Saturday, April 10, 2010
Weird and uneven film about a mysterious wooden box with a big red button that appears on a family's doorstep. If they press the button they become millionaires, but the catch is someone in the world will die. Unlikable characters and the eeriness mood doesn't come off as creepy, but rather just goofy. It appears director Richard Kelly tries to compete with the successful cult-status of "Donnie Darko", but the parallels don't work in any way for this hopeless film. Members of the wonderful Canadian band Arcade Fire compose an even stranger and offsetting score to accompany the film, but it doesn't fit. Nothing works for this film. The inclusion of Derek & the Dominoes' "Bell Bottom Blues" and Grateful Dead's "Scarlet Begonias" can't even help lift this outing from the bottom of the barrel. Perhaps the producers should have pressed the button on this film and took their millions elsewhere. Based on the 1970 short story "Button, Button" by Richard Matheson.
Wednesday, April 7, 2010
Eliot Ness (Costner) sets out to take down Al Capone (De Niro), with some of Capone's mobsters verses Ness's hand-picked team… The Untouchables (Smith, Garcia and Connery).
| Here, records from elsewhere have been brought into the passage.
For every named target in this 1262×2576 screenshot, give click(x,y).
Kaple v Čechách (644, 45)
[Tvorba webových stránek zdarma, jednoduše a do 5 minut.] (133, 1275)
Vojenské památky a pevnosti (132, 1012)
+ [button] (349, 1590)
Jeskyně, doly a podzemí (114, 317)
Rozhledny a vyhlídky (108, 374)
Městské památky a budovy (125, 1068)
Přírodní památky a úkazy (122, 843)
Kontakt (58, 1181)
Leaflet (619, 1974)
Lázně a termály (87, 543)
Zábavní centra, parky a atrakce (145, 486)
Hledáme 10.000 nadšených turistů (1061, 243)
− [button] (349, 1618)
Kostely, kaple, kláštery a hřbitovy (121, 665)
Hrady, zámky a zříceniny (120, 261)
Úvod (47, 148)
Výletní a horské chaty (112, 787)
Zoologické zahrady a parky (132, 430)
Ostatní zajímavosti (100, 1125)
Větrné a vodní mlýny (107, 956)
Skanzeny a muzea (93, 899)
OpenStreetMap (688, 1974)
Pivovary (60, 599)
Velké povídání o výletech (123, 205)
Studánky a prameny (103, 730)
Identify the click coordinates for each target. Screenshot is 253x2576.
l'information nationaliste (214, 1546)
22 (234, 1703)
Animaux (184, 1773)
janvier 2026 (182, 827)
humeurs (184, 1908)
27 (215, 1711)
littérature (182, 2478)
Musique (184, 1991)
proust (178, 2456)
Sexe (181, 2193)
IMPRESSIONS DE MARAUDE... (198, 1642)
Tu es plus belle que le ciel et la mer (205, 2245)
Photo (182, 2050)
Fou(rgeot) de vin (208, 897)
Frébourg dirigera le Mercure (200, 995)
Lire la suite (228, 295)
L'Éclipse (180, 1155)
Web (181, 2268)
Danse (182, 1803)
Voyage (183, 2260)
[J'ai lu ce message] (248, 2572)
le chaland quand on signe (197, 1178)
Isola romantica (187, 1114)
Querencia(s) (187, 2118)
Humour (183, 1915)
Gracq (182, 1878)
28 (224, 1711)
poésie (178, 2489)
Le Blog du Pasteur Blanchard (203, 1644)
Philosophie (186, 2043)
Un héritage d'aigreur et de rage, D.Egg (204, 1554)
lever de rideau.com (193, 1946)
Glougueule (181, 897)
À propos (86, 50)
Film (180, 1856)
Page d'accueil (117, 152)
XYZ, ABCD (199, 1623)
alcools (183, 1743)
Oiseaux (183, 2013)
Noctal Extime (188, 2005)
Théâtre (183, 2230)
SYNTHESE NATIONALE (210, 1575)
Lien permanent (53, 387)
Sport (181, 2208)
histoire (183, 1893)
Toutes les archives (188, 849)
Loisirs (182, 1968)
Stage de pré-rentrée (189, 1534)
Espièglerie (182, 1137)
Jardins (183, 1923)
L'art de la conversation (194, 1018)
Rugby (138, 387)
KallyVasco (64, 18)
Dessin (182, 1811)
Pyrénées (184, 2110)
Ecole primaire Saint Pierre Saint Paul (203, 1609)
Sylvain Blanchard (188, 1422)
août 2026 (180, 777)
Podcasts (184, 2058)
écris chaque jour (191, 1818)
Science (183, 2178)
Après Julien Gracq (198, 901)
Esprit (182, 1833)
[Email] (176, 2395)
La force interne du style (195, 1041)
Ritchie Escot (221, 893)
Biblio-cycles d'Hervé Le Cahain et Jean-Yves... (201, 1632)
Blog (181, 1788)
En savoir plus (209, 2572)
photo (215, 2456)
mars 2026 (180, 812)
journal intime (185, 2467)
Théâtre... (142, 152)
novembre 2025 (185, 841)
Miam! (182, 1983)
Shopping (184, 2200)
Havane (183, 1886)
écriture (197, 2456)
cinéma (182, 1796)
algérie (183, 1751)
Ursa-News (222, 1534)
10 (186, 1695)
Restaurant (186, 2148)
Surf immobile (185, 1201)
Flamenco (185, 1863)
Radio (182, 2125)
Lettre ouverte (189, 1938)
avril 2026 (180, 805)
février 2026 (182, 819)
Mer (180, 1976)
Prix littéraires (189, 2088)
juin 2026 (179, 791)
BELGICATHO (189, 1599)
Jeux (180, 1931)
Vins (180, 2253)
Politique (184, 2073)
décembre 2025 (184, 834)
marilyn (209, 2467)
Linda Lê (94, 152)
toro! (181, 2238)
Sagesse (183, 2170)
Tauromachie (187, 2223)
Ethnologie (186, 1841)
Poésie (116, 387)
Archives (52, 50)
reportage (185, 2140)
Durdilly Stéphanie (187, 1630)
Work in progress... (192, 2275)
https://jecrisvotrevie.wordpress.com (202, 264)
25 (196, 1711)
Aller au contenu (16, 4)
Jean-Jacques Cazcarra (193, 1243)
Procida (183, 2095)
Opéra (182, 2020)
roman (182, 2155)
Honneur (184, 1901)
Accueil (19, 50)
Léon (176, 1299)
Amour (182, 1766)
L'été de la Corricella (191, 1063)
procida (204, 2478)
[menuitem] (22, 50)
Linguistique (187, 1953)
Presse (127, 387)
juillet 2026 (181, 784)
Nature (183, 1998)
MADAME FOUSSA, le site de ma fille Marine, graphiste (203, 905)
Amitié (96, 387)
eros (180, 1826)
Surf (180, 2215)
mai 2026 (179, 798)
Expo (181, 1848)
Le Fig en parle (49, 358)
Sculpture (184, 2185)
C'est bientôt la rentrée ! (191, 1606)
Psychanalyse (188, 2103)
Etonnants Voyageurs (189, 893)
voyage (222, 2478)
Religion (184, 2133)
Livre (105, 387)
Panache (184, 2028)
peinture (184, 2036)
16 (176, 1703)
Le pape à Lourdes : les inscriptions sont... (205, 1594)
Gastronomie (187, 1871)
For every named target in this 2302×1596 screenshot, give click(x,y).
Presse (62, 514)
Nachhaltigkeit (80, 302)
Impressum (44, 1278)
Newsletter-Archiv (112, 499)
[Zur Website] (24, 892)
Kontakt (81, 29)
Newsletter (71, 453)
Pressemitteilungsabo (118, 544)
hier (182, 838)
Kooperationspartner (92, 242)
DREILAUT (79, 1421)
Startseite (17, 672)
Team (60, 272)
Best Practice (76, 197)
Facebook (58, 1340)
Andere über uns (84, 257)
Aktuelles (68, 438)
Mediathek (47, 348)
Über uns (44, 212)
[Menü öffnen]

Historically inaccurate. Costner's voice is emotionless as usual, while Connery's is like he's still playing James Bond; both of their voices are annoying and distracting. De Palma's "dazzling" direction, ceiling shots for example, are unnecessary; as if De Palma is more concerned about impressing the Academy than telling the story. Smith and Garcia do their job, but nothing fancy. De Niro delivers a surprising unmemorable performance as the notorious Capone. The film itself is overly-theatrical for what it is, what it needs to be and what it should be. But despite all these flaws, none of them are fatal. Fast-paced from beginning to end, every moment enjoyable. From the first line of "…why, since it would seem that you are in effect the Mayor of Chicago, you're not simply being appointed to that position," to the final line of "I think I'll have a drink", it's a remarkable and unforgettable film with several great scenes. The chemistry with all The Untouchable is… well… untouchable.
Fletcher Reede (Carrey) is a fast track lawyer who continuously turns down his son Max (Cooper). When Fletcher stands Max up at his birthday party, Max makes a birthday wish that just for one day his father can't tell a lie. Carrey goes the extra mile, with his witty courtroom remarks and Looney Tunes body language; his performance is consistent, and it doesn't ware thin. Cooper falls into the category of the "Annoying Hollywood child actor". The movie doesn't go without other flaws, but the climax and the conclusion are by far the worst--they're over-the-top and unrealistic, even for THIS! Cary Elwes does a fantastic job in a supporting role as Fletcher's ex-wife's (Tierney) new goober love-interest.
Friday, April 2, 2010
Based on the Danish film "Brødre" and inspired by Homer's "The Odyssey", about two tough brothers on opposite ends of the spectrum. One, an honorable marine. The other, an ex-con. As Tommy (Gyllenhaal) is released from prison, his older brother Sam (Mcguire) prepares for a tour in Afghanistan. After a helicopter crash, Sam is presumed dead, and Tommy tries to better himself by watching over his brother's wife and two girls. However, Sam survives, and after making a life-altering narrow escape from imprisonment, he is sent back home. But Sam suspects his brother of something more than just watching over his family. Wonderfully structured, similarly to "The Deer Hunter", and the relationships with all seven of the family members is flawlessly orchestrated. Mcguire especially demonstrates himself as an actor with many faces. Sad, but also inspiring.